On December 2, the U.S. International Trade Commission voted unanimously to move forward on a full investigation of China's solar imports to the US.
The ITC will examine whether Chinese solar imports have harmed US solar manufacturers and whether there should be a penalty for Chinese companies that illegally dump products.
If they decide to implement tariffs, the cost of solar panels could rise 10%. ITC could decide on preliminary remedies as early as Jan. 12.
The move is in response to the SolarWorld led complaint against Chinese "dumping" of low-priced solar panels on the US market, which has made it hard for US solar manufacturers to stay afloat and resulted in several bankruptices, including the high profile Solyndra case.
59 members of Congress, from both sides of the aisle in the House and Senate, sent a letter to President Obama on December 2, supporting the investigation.
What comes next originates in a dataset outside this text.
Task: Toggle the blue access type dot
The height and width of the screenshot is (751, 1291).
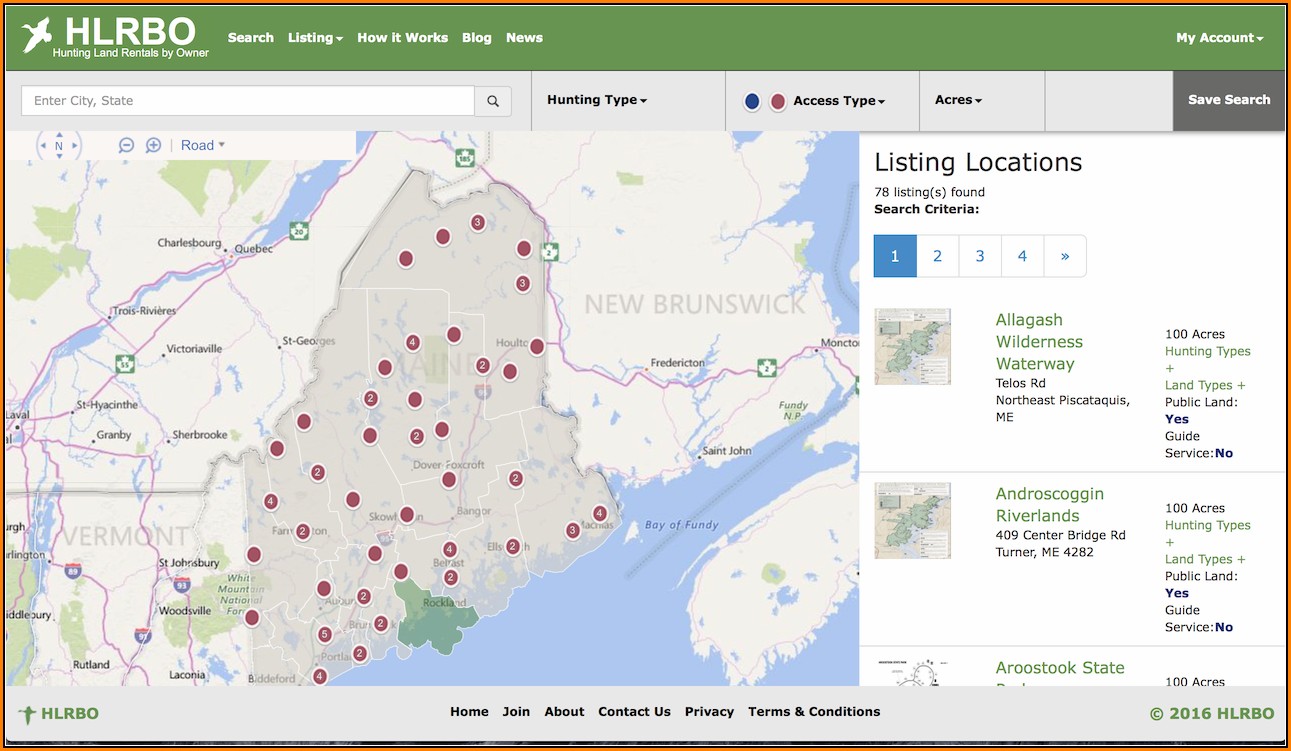Action: coord(752,101)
"We cannot strengthen our energy security, or create jobs and economic growth, by replacing Middle East petroleum imports with unfairly traded clean energy technologies imported from China," they write.
China-based PV industries expressed their strong opposition to the petition, saying it distorts the situation and that any trade restrictive measures be imposed would seriously impair further development of the industry and are not in consumers' interests.
The Coalition for Affordable Solar Energy (CASE), a group of US solar manufacturers that oppose the SolarWorld-led group (CASM), are urging the ITC to quickly find an equitable resolution to CASM's trade complaint.
They believe the rapid price reduction of solar panels has opened new markets in the US, and that lower costs are pushing the industry forward.
"The solar industry is uniting in its opposition to SolarWorld's actions, which threaten to stall decades of solar industry growth and development," says Jigar Shah , co-founder of CASE and founder of SunEdison. We cannot prioritize 3% of American solar industry jobs over the remaining 97%."